• [Work required] Please transcribe the entries that follow exactly as they stand, skipping each picture.

########

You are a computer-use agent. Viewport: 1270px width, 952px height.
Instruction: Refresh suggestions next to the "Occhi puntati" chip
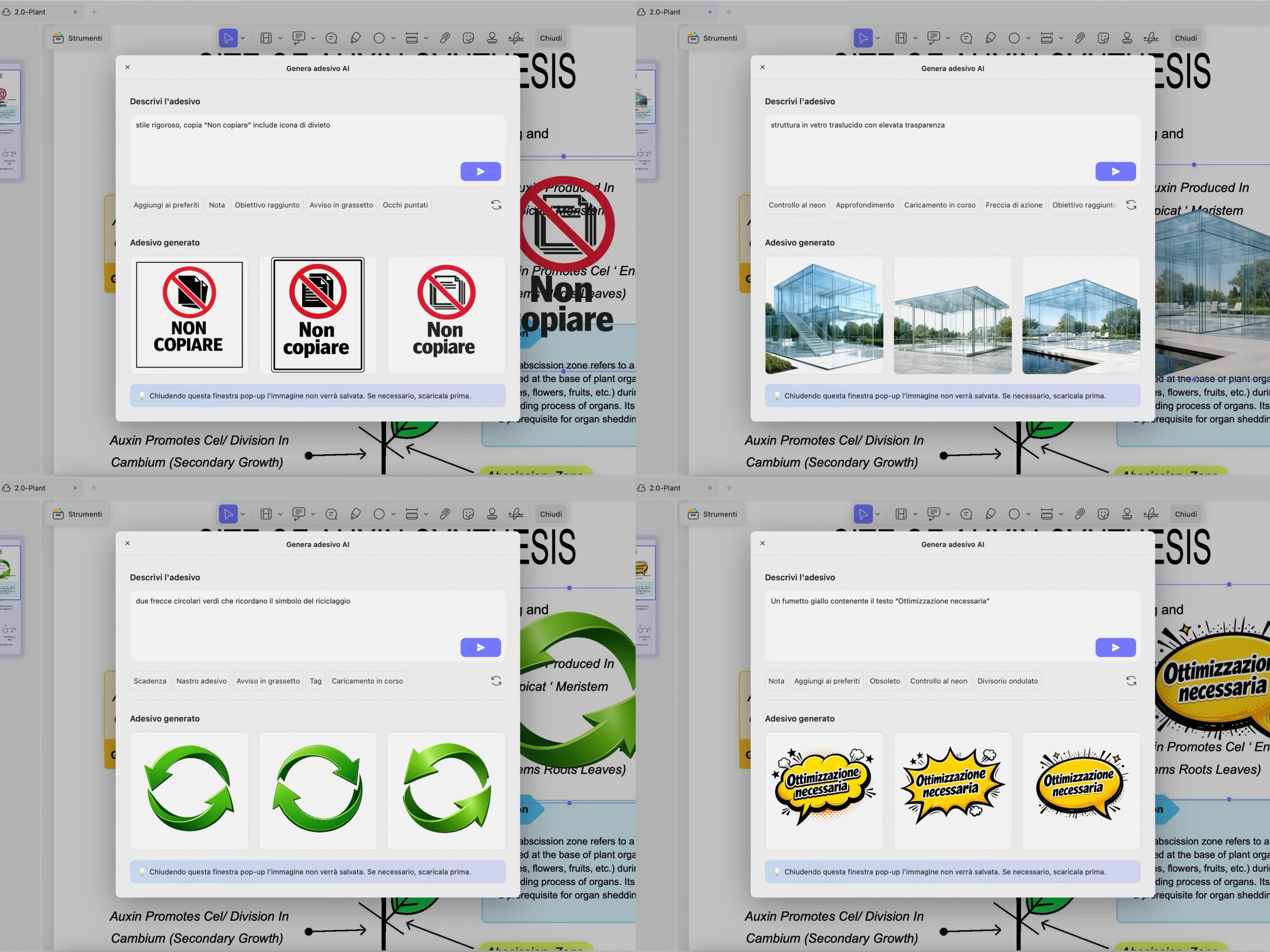[496, 205]
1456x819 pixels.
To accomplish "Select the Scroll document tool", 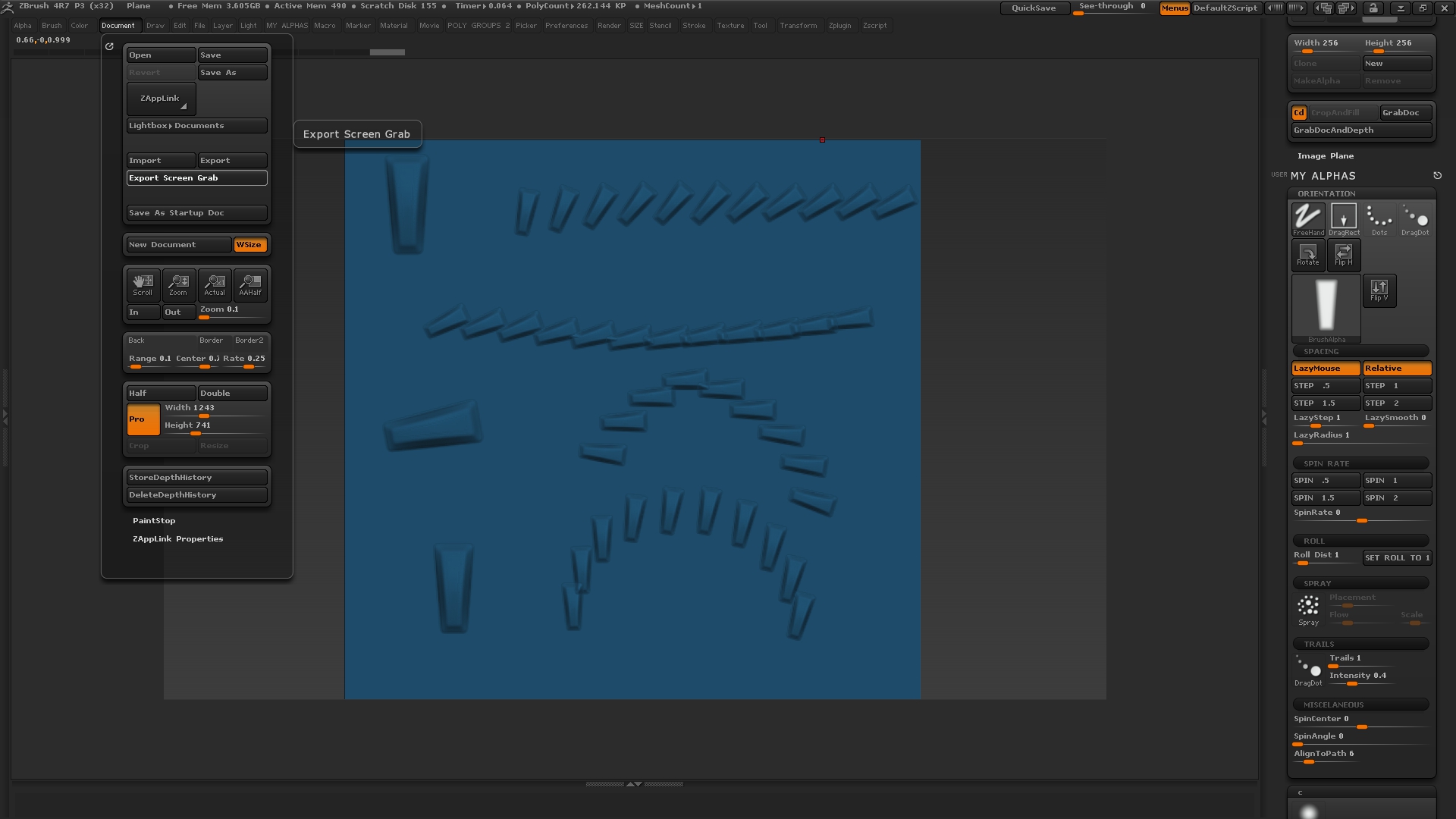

########

• [Exercise result]
You are a computer-use agent. Viewport: 1270px width, 952px height.
Instruction: Refresh suggestions next to the "Occhi puntati" chip
[496, 205]
1456x819 pixels.
To accomplish "Select the Scroll document tool", 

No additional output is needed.